Looking Homeward


Unquestionably the two most dramatic structures in Asheville are the Grove Park Inn and Biltmore, the estate built by George W. Vanderbilt in the 1890s. Wolfe would have known both these places. The inn, finished in 1913, was the product of the imaginations of a wealthy laxative manufacturer in St. Louis named Edwin Wiley Grove and his son-in-law, Fred Seely. When no architect could give Grove what he wanted, he turned to Seely and asked him to design the hotel, although he had no training whatsoever. The result is a colossus, all immense rough-granite blocks and red roofing tiles. One writer described it as “almost ugly, were it not so interesting.”

Despite renovations in the 1980s, the inn has remained virtually untouched, and the survival of many of its original furnishings has made it the largest repository of Mission furniture in the nation. It is still Asheville’s premier hotel and boasts an impressive list of guests over the years: Will Rogers, Béla Bartók, William Jennings Bryan, “Black Jack” Pershing, Henry Ford, and assorted Presidents and other dignitaries.

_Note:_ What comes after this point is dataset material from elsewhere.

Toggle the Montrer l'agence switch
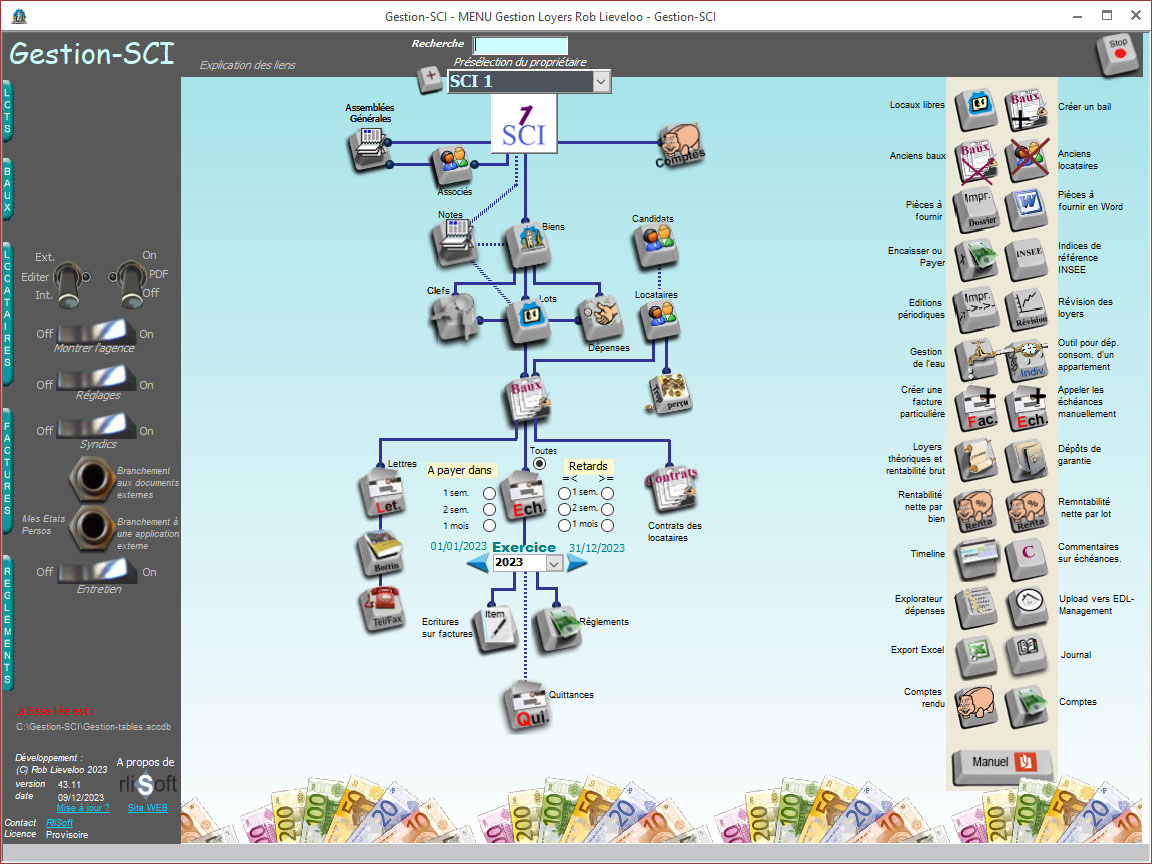 [x=96, y=331]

What would surprise Wolfe much more than anything at the inn are the changes that have taken place at Biltmore. The largest private house in the United States, George Vanderbilt’s version of Xanadu was designed by Richard Morris Hunt and Frederick Law Olmsted. Those two titans created for their patron an imposing château set amid 125,000 acres that Vanderbilt bought in 1890. Patterned after the châteaux at Blois and Chambord and crammed with art and furniture that the erudite Vanderbilt had brought back from his many trips abroad, the house has thirty-four bedrooms and in its heyday required more than eighty servants. It is a rabbit warren of a place, and all but the best rooms have been closed off. Among its many marvels the house contains a bowling alley and a (now-empty) indoor swimming pool. Biltmore began to fall into disrepair after World War II, and the family stopped using it in the 1950s. Since then it has been restored, and it is now run by Vanderbilt’s grandson as a private business. Once more one of the largest employers in the area, Biltmore attracts hundreds of thousands of visitors a year who come to admire its fine collections, tour its beautiful gardens, and sample wine in its vineyard.

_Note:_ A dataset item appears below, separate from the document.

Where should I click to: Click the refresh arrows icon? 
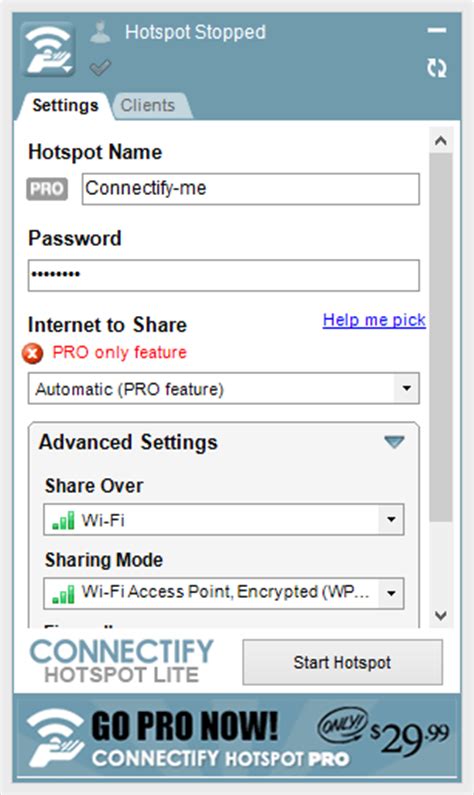pyautogui.click(x=436, y=67)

So accurately had Thomas Wolfe framed his novel against Asheville’s backdrop that the townsfolk threatened to tar and feather him.

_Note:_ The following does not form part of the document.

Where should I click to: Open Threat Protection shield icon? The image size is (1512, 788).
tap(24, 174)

Another important house in the area, although on a slightly less grand scale, is Richmond Hill. Built in 1889, this Victorian mansion was the private residence of Richmond Pearson, a former congressman and diplomat whose father had been chief justice of the North Carolina Supreme Court. Pearson was a good friend of Theodore Roosevelt and was appointed American minister to both Persia and Greece. When TR left the White House, Pearson retired to private life, and he lived in the house until his death, in 1923. The house fell on hard times after the death of his son’s wife in 1972 but now has been restored and serves as a charming inn.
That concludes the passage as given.